9. The result is similar to where we leave off in MOI-2. Zenethian and Legion fleets are decimated in the conflict, Coriolis is badly damaged, and the Council is shattered. It is widely revealed that the 1st Horizon is not only on the way, but is already here, seeding its agents throughout the Horizon. It is also revealed that the Emissaries are false representatives of the Icons, and that their agents are also present in the Horizon, manipulating the First Come just as readily as the 1st Horizon was manipulating the Zenethians.
- The Church of the Icons receives its flood of refugees and takes its place as stronger power as it comforts the populace in the face of the revelations above.
- The Hegemony survives, but is fighting a revolution on the surface of Kua in addition to massive intra-house intrigue as the houses jocky for the position of leadership.
- The Consortium agrees to the formation of a more equitably-balanced Council and transfers the Council seat as indicated in MOI-2. It is also locked in a shadow war between the Special Branch and Nazareem's Sacrifice as NS agents sabotage or take over Consortium facilities, further draining Consortium resources.

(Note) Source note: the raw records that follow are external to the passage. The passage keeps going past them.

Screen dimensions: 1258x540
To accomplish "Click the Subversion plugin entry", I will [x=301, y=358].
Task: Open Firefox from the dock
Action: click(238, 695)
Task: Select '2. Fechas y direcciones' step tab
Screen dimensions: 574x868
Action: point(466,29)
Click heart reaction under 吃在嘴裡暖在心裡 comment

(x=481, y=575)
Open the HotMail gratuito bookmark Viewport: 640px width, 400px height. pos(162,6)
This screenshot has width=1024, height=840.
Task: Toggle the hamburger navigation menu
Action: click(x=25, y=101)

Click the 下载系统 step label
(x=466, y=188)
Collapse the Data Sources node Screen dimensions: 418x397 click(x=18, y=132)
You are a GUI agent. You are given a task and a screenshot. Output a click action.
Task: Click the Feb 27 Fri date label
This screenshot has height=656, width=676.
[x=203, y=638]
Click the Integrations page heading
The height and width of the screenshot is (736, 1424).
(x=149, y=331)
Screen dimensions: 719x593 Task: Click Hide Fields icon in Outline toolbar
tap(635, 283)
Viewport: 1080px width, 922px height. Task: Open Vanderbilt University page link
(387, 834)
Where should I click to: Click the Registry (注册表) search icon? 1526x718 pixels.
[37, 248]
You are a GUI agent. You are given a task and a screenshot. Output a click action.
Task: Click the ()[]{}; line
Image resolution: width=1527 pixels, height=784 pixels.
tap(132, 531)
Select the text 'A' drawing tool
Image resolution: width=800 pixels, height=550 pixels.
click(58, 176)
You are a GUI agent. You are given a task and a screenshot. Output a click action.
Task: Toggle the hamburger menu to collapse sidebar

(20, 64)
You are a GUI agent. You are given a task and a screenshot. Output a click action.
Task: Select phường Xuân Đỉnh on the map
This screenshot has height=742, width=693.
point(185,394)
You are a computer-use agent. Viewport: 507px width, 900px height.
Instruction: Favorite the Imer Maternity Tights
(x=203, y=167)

- Nomad fleets unite, with some taking over portal stations (but quickly find themselves in a Lawrence of Arabia situation where they lack the resources/technical acumen to hold and administer them properly. Diplomacy will return them to the Consortium, but the players may be part of this).
- Beyond that, things play out basically the same.
The main difference is that the players have much more agency and work with many more of the factions. They get to unite with Draconites, Ahlam's Temple, and Zalosian agents on Coriolis, giving those factions air time, employ the Hegemony's delectable treachery to defeat the Captain, and can work with the Consortium/First Come to help prepare the Horizon on the back end. Things get dark, potentially very dark, in certain corners of the Horizon as 1st and 2nd Horizon agents work to undermine the 3rd Horizon in it's bid to remain free of their games.
The above are just some hardpoints, but I think an approach similar to this can help preserve what makes the game unique, without sacrificing the greater arc of MOI-1 and 2.
Just my two cents. Love the game overall and look forward to playing more of it in the future. As mentioned above, I love the majority of the MOI-1 and 2 material, just think the final beat needs a little tweaking.